Bell has announced they will be in the business of running their own aerial ride sharing program for Urban Air Mobility (UAM). Bell also recognizes the complexity and efficiency of the physical parts and data sharing needed for a passenger and cargo UAM system to work safely without mistakes in an urban and suburban environment. This system will include aircraft needed for both passengers and cargo, the booking the flights and cargo, flight operations, affordability of flights, quiet aircraft, eco-friendly aircraft (no pollution), certification of all the aircraft and systems, a better manufacturing process, maintenance and repair needed, using the best technology possible and integrating the entire system with data sharing, so it works.
Bell has also announced they will be making urban air mobility software, called AerOS (an app to request UAM flight service), a comprehensive fleet management system (including aircraft health and charge status) and will be in the business of running their own aerial ride sharing program. Bell has also stated they are still an Uber Elevate partner using their Nexus aircraft for Uber Air UAM.
Bell’s complete UAM system will use artificial intelligence to anticipate ridership demand allowing early positioning of aircraft to meet those UAM needs, to project maintenance servicing times and to efficiently fly the aircraft through air routes in urban areas, avoiding all obstacles, including other aircraft. Bell also plans to offer their UAM app to any other company to operate their UAM flight services.
Bell has concluded that manufacturing the Nexus, maintaining the aircraft and operating the Nexus eVTOL as one company will not only make financial sense but increase safety because all the data, experience and know-how will be under one roof.
Bell plans on making three to four eVTOL prototypes before allowing production models fly with revenue paying passengers. Currently there are 70 Bell employees working on Nexus program.

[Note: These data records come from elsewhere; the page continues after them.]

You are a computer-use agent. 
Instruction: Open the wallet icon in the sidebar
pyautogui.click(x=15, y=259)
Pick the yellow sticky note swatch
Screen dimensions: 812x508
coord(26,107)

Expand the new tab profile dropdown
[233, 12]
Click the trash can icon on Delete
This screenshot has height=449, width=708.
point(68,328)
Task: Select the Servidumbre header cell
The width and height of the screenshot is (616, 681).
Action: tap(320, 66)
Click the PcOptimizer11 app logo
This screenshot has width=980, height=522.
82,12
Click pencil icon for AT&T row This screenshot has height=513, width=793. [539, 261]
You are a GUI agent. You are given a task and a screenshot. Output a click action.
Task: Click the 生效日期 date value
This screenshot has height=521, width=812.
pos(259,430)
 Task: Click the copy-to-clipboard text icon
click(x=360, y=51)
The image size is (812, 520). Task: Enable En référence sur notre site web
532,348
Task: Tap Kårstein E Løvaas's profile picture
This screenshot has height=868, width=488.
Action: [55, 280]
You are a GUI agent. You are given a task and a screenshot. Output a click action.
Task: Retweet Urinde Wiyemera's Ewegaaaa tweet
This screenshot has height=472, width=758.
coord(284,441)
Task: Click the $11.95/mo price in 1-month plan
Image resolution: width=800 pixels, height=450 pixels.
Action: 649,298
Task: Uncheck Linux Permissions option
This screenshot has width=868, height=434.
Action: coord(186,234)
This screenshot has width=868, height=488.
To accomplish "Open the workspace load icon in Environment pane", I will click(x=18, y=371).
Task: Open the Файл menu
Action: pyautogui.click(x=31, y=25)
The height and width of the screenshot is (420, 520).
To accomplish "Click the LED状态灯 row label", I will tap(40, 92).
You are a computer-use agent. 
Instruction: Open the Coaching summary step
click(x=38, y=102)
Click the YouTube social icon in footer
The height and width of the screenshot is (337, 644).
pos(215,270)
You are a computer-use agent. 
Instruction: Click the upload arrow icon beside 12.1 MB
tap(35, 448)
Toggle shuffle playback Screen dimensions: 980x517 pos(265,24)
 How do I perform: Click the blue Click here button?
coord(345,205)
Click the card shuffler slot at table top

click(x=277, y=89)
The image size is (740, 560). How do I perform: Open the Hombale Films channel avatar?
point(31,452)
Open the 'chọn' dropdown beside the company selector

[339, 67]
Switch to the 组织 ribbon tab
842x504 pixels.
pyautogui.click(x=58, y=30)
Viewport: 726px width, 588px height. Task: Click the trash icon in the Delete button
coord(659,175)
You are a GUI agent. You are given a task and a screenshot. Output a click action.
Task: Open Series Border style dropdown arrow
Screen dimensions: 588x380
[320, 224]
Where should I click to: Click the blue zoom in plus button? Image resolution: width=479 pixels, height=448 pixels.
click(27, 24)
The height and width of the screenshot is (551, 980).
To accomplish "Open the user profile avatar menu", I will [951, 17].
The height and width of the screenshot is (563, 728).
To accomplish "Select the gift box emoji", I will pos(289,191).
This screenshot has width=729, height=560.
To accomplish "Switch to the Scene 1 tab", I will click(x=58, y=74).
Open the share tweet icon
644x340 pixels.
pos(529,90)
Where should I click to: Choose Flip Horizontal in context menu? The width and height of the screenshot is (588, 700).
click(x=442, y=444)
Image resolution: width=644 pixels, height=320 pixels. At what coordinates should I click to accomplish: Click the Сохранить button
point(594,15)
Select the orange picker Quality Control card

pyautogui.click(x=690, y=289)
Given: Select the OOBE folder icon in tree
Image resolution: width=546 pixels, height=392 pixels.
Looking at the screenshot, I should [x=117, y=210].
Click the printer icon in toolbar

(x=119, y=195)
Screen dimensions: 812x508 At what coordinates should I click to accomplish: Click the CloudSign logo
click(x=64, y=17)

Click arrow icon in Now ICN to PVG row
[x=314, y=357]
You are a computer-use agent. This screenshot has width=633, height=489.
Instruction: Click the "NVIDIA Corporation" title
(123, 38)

For safety, the Nexus has distributed electric propulsion (DEP), having multiple motors and propellers distributed on the aircraft, that even if two ducted propellers fail, the aircraft can still land safely. Even though a total power failure is possible with any aircraft, Bell states with DEP and the redundancies in the Nexus 4EX flight systems, that a power failure would never happen.
Bell has a safety goal of 10-9 probability of failure, meaning that it has a statistical likelihood of only one failure every one billion hours of flight. This is the current safety standard used for commercial airliners. The safety of their urban aircraft will be to such high standards that an emergency parachute is not needed for the aircraft.
The Nexus 4EX is officially a demonstrator aircraft; however, Bell estimates after much testing is done with the aircraft, the next version will be the production aircraft. An important point which Bell recognizes is the cooperation that will be needed between the aircraft manufacturers, air taxi services, airports, local and federal government and other city key people/organizations, for UAM to work. Bell estimates they will have a working production model ready for paying passengers in the middle to late 2020s.
- Aircraft type: eVTOL or hybrid-electric VTOL
- Pilot: Piloted until autonomous flying is available
- Capacity: 4 passengers with luggage and 1 pilot; when autonomous flight is available, will hold 5 passengers
- Cruise speed: 150 mph (241 km/h)
- Range: 60 miles (97 km)
- Hybrid-electric range: More than 150 miles (241 km)
- Weight of aircraft: 7,000 lbs (3,175 kg)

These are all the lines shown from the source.